Ce message, nous pouvons le faire nôtre. Tout d’abord, en prenant conscience que nous sommes tous plus ou moins incapables d’interpréter correctement la croix chaque fois qu’elle se présente à nous. Mais, en même temps, Matthieu nous redit que chaque fois que nous accueillons dans la foi l’expérience de la béatitude des persécutés, nous renforçons notre décision de marcher à la suite du Christ. C’est ici que nous sommes renvoyés à notre attachement au Christ, lui que nous reconnaissons et que nous acclamons comme notre Roi, notre Sauveur, notre Rédempteur. Au cours du récit de la passion, le fait de citer 40 fois le Nom de Jésus (YEHOSHUAH=Dieu sauve) montre que s’accomplit ainsi le projet de Dieu, malgré que les apparences pourraient nous détourner de cela. Notre attitude devant la croix, lorsqu’elle se propose à nous, sera révélatrice de ce que représentent pour nous ces titres que nous lui attribuons. Car suivre le Roi d’humilité implique d’avancer sur le chemin de l’amour et du don total de soi. Sans prétendre y arriver tout de suite, nous ne devons pourtant pas perdre de vue cette finalité et prendre les moyens pour la rejoindre. Il s’agit de cheminer, « les yeux fixés sur Jésus-Christ et entrer dans le combat de Dieu », répétions-nous à la prière des laudes du Carême. Les textes de ce jour nous apprennent que le plus fondamental peut-être c’est d’entrer toujours davantage dans la même intimité, la même communion de volonté avec le Père que celle de Jésus.
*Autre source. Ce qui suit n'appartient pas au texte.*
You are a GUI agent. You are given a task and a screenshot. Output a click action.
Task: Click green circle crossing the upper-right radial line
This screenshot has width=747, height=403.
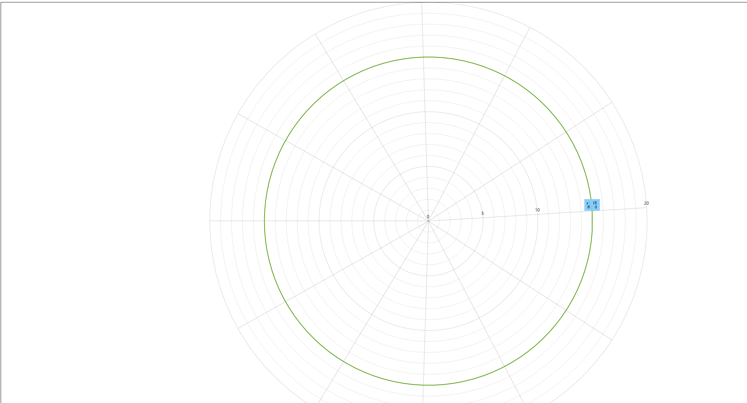coord(566,131)
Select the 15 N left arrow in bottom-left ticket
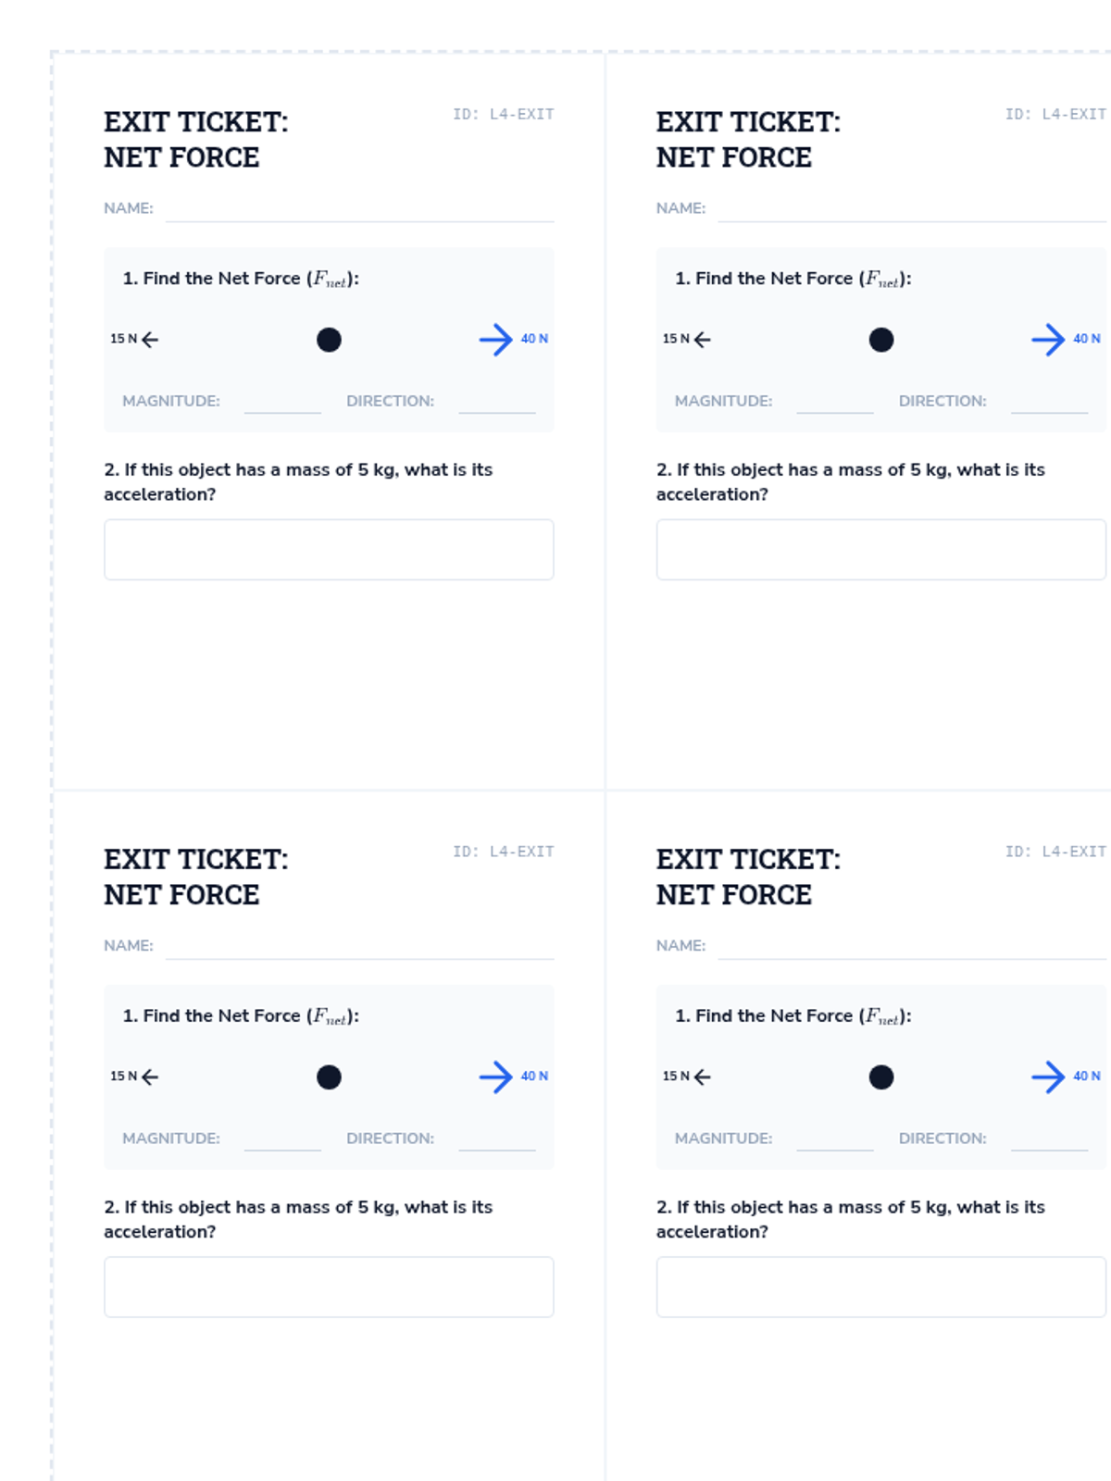Viewport: 1111px width, 1481px height. tap(150, 1077)
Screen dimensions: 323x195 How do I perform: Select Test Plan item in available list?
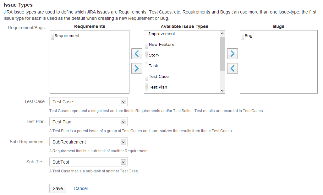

Invitation à prier toujours plus et toujours plus intensément. C’est, en effet, dans la prière seule, comme Jésus à Gethsémani, que nous trouverons la force de choisir et non pas de subir nos croix dans le don total de nous-mêmes. L’enjeu est de taille car c’est ici que se joue l’avènement du Royaume de Dieu.
«Seigneur, fais-nous la grâce, durant cette semaine sainte, d’être renouvelés dans notre attachement à ta personne. Fais-nous la grâce de savoir te contempler et t’écouter dans ta Passion, t’écouter parler à notre cœur, t’écouter nous dire : Tu comptes beaucoup pour moi».